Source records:
+++
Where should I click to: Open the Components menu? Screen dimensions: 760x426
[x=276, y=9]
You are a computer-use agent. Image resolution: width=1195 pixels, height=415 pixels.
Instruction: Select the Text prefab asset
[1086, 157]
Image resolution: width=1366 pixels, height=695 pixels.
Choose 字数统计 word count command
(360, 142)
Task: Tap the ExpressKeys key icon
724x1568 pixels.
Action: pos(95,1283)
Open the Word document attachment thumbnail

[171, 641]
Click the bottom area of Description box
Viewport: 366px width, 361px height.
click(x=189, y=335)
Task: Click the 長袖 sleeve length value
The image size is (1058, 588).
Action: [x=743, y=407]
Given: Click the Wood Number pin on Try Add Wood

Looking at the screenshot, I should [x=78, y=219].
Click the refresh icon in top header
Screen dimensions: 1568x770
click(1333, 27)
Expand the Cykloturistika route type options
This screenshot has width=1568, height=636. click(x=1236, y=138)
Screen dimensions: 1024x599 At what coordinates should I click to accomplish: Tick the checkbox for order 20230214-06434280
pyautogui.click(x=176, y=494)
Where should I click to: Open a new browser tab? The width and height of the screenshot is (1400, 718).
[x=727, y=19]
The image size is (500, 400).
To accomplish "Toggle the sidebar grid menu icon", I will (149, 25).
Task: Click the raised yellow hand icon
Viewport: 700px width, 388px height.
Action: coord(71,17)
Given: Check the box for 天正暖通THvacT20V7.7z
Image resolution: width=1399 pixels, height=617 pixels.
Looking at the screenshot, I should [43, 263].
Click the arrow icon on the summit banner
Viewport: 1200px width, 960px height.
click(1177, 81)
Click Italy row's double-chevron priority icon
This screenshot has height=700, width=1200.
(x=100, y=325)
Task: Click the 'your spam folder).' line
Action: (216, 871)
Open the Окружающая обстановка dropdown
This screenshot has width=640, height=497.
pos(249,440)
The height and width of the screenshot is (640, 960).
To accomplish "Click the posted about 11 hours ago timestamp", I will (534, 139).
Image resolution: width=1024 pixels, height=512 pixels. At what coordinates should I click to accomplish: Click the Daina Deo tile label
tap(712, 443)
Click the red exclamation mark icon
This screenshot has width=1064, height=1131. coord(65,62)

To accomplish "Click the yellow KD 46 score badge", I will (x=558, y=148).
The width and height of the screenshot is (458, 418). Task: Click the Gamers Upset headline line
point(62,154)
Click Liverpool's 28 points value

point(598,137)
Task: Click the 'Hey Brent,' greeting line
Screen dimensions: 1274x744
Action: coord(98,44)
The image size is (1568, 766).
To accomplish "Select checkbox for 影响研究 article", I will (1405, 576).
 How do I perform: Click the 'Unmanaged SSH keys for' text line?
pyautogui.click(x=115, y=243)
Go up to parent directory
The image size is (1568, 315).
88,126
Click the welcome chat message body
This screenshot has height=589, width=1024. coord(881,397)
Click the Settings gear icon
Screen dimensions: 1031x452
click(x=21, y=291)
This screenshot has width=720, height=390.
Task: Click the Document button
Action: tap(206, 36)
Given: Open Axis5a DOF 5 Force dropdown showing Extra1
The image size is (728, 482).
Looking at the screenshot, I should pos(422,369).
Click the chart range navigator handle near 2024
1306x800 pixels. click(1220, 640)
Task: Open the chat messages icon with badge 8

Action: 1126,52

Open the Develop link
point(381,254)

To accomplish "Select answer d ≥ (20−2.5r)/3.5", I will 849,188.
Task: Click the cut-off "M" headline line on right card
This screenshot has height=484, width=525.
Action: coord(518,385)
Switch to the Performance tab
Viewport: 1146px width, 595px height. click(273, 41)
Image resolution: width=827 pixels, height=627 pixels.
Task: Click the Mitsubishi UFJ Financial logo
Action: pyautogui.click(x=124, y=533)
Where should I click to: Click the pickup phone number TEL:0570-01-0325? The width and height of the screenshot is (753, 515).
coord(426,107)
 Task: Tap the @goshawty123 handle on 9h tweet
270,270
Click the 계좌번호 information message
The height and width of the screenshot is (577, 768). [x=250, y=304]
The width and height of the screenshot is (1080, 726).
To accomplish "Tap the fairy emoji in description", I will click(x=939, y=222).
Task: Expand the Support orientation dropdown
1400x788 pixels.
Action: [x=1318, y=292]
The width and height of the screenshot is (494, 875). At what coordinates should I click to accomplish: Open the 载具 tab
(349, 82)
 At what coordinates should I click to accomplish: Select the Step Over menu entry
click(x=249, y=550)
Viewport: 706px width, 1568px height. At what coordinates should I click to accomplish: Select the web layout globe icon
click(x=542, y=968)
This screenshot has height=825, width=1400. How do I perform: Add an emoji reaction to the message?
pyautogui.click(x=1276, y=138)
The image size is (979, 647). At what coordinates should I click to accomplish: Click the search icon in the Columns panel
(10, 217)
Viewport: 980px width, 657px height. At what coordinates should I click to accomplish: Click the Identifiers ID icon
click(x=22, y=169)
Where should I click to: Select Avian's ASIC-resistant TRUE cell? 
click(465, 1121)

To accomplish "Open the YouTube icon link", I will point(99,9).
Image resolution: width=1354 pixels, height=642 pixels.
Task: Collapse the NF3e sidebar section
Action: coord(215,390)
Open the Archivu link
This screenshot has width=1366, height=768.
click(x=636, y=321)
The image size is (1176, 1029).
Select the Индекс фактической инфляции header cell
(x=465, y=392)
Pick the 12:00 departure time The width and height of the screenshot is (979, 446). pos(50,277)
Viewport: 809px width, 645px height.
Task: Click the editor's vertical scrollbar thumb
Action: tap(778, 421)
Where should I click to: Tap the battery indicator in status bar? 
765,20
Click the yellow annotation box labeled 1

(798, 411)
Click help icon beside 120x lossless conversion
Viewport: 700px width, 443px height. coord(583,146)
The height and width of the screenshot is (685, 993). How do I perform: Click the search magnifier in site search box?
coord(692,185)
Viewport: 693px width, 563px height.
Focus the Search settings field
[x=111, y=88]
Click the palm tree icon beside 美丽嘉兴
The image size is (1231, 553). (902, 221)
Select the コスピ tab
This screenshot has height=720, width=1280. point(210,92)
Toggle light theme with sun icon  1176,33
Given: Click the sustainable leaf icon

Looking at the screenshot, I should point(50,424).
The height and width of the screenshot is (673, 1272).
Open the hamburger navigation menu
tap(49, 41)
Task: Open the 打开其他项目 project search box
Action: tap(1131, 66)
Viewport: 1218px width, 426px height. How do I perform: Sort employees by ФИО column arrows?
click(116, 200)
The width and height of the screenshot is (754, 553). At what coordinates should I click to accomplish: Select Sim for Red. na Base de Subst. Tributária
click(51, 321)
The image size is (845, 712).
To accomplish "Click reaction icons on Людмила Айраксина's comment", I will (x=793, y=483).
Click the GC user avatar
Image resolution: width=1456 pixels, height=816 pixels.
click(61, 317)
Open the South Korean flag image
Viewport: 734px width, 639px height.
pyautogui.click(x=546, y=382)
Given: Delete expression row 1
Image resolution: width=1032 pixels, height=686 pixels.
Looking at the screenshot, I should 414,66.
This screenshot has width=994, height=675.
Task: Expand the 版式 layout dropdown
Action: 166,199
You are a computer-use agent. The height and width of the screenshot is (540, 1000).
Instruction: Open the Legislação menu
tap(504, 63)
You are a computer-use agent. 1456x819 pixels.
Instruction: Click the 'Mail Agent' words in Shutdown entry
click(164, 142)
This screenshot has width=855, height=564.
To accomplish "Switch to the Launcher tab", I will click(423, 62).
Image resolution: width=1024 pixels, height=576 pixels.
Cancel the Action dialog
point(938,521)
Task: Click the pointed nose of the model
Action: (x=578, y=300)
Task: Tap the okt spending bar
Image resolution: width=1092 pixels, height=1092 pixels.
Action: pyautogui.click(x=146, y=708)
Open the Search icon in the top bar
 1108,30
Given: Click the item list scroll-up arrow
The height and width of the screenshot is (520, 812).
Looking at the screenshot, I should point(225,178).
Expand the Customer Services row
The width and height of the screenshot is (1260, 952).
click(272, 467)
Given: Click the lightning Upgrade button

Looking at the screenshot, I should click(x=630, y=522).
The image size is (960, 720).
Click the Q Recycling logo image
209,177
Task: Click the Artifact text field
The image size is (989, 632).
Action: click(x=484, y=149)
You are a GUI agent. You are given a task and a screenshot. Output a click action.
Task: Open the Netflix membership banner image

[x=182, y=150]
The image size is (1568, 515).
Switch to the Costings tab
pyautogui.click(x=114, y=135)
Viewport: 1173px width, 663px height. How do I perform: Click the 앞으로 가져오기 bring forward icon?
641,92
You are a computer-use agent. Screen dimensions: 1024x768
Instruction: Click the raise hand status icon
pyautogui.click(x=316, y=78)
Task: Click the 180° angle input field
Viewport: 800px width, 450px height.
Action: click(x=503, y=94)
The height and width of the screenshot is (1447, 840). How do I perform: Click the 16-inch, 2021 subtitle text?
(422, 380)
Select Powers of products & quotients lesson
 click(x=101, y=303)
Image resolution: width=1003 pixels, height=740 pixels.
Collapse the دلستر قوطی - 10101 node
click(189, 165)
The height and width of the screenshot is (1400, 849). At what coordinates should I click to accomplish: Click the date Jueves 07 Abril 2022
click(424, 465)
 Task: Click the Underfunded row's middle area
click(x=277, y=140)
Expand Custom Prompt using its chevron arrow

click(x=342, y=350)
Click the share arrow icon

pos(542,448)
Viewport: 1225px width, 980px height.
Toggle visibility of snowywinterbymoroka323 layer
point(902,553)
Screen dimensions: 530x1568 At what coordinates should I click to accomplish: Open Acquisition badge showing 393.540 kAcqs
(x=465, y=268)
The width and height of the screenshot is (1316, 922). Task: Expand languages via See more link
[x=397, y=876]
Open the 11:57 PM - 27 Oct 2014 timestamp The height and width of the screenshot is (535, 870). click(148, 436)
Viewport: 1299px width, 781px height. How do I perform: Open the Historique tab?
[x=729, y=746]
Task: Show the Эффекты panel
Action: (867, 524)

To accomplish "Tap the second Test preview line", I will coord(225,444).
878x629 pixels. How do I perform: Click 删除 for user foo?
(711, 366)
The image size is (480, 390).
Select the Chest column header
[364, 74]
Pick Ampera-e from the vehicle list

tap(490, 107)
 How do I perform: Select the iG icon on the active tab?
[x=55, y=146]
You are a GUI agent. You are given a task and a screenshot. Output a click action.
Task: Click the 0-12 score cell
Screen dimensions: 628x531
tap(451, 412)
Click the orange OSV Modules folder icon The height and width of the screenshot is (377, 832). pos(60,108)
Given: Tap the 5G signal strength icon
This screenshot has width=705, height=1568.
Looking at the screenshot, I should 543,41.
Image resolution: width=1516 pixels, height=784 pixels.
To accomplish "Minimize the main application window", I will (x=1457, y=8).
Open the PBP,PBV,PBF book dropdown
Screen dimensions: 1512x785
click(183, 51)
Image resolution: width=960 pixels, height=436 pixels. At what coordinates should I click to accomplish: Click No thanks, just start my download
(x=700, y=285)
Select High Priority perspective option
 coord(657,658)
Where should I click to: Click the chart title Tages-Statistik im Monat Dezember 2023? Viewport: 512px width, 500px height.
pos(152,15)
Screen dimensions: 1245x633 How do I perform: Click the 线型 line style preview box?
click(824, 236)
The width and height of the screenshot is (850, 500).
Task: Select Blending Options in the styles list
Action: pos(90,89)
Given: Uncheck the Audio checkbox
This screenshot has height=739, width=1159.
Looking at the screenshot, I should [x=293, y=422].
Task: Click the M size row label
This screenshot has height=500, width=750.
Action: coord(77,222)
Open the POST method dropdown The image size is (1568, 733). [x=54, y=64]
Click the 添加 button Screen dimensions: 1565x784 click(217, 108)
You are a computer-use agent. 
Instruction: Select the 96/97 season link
+++
# [What to do]
Filter the entries above down to the lines that hold the word "timestamp", and copy those lines.

# [Finished exercise]
To accomplish "Click the posted about 11 hours ago timestamp", I will (534, 139).
Open the 11:57 PM - 27 Oct 2014 timestamp The height and width of the screenshot is (535, 870). click(148, 436)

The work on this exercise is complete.